(Saved entries)
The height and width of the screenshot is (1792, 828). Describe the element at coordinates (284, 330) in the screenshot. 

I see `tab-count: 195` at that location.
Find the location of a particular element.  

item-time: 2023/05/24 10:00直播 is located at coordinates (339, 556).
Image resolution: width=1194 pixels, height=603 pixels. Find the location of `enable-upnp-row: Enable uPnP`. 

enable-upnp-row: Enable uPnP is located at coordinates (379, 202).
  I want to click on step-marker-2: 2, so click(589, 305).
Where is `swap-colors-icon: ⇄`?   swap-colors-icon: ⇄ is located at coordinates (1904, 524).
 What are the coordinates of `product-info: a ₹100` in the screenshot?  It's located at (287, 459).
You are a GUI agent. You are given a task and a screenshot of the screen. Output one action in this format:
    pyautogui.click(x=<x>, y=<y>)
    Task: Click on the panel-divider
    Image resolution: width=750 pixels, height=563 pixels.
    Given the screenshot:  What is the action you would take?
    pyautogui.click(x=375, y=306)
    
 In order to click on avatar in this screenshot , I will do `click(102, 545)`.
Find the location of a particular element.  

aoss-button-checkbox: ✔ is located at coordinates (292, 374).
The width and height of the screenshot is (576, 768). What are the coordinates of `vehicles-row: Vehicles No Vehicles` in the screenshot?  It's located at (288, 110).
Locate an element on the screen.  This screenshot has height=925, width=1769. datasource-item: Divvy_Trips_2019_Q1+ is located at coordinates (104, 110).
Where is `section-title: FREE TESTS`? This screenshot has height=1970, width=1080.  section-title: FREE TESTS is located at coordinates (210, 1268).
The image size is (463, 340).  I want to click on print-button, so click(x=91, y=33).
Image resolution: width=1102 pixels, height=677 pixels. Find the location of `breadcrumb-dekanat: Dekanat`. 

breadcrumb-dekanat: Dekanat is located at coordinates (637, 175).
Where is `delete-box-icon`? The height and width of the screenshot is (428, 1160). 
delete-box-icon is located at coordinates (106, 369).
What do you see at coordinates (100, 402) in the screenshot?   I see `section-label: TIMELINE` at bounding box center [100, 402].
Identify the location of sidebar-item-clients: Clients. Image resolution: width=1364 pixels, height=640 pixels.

Goal of the exercise: How many of the lines above contain the string "section"? Reply with the number only.

The completed task: 2